Rewrite the items from the line containing "coordinates (230, 79)." through the line containing "mangler-callout-ellipse: Mangler; 1.950.000 kr. is", replacing "Find the location of" with "Give the position of" and leaving everything else unchanged.

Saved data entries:
######

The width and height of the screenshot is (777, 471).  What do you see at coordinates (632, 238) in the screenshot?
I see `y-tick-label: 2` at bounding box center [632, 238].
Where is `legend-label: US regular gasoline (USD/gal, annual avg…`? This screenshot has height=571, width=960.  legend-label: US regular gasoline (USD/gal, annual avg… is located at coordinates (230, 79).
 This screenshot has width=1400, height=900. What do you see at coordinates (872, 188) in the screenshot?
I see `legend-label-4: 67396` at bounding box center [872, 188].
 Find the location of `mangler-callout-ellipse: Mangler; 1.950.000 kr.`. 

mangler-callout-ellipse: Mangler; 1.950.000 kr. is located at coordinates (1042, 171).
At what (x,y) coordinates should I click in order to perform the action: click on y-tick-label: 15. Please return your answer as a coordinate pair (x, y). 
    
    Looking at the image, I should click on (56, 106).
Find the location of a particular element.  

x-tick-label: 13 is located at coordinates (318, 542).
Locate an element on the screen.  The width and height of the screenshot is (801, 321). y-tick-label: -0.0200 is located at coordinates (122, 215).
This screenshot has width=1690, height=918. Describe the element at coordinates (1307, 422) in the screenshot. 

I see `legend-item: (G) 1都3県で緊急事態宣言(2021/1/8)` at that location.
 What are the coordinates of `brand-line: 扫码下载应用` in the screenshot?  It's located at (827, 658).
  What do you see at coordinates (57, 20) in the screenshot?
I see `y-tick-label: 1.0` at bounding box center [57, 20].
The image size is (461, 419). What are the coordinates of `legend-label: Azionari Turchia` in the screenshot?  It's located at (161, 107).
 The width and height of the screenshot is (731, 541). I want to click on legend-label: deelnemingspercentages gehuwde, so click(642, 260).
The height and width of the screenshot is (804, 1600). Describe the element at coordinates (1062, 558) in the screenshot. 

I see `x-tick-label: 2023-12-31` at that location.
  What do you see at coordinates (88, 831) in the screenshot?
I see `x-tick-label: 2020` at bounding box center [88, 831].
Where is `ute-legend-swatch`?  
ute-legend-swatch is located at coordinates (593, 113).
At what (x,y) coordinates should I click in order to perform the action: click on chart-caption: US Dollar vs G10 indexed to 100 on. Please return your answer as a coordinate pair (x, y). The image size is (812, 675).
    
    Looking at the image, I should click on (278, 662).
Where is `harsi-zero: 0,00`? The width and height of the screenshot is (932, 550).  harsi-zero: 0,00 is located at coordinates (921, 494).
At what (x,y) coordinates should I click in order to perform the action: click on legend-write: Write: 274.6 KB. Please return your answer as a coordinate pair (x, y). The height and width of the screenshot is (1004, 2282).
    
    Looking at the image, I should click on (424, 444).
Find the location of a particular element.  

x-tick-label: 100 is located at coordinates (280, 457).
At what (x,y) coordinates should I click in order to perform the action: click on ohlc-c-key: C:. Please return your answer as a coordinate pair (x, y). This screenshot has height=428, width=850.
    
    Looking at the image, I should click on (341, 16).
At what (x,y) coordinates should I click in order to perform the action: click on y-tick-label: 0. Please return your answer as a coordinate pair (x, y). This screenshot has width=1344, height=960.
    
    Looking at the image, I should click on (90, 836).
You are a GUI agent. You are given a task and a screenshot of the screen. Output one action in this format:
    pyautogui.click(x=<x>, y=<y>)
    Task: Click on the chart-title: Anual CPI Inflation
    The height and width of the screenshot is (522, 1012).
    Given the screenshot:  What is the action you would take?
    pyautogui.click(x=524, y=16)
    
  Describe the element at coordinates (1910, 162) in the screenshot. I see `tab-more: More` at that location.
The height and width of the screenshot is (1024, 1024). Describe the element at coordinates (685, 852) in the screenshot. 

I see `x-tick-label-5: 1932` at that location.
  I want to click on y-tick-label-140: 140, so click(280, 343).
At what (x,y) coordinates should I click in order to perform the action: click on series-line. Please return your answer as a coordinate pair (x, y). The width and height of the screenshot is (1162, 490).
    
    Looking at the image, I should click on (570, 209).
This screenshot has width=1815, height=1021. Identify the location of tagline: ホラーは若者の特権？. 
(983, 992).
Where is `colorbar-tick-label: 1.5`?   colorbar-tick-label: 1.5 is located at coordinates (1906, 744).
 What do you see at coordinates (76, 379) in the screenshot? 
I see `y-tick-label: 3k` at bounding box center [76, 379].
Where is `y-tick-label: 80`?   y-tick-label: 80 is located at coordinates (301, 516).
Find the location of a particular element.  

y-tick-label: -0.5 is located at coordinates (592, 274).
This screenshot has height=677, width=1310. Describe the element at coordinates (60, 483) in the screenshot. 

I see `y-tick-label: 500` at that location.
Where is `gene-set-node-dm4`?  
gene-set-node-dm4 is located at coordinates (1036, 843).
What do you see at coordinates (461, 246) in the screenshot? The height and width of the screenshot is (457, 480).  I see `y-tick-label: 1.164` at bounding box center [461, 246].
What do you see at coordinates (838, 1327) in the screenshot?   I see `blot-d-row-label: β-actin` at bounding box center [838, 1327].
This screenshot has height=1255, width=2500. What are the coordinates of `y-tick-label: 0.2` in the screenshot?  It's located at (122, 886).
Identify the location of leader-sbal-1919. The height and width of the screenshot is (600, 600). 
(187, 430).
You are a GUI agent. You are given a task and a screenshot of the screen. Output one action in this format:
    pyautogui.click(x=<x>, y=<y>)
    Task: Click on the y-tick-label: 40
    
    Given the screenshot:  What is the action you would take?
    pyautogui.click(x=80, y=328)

######

→ **EXERCISE SOLUTION**:
Where is `legend-label: US regular gasoline (USD/gal, annual avg…`? This screenshot has height=571, width=960.  legend-label: US regular gasoline (USD/gal, annual avg… is located at coordinates (230, 79).
 This screenshot has width=1400, height=900. What do you see at coordinates (872, 188) in the screenshot?
I see `legend-label-4: 67396` at bounding box center [872, 188].
 Give the position of `mangler-callout-ellipse: Mangler; 1.950.000 kr.`. 

mangler-callout-ellipse: Mangler; 1.950.000 kr. is located at coordinates (1042, 171).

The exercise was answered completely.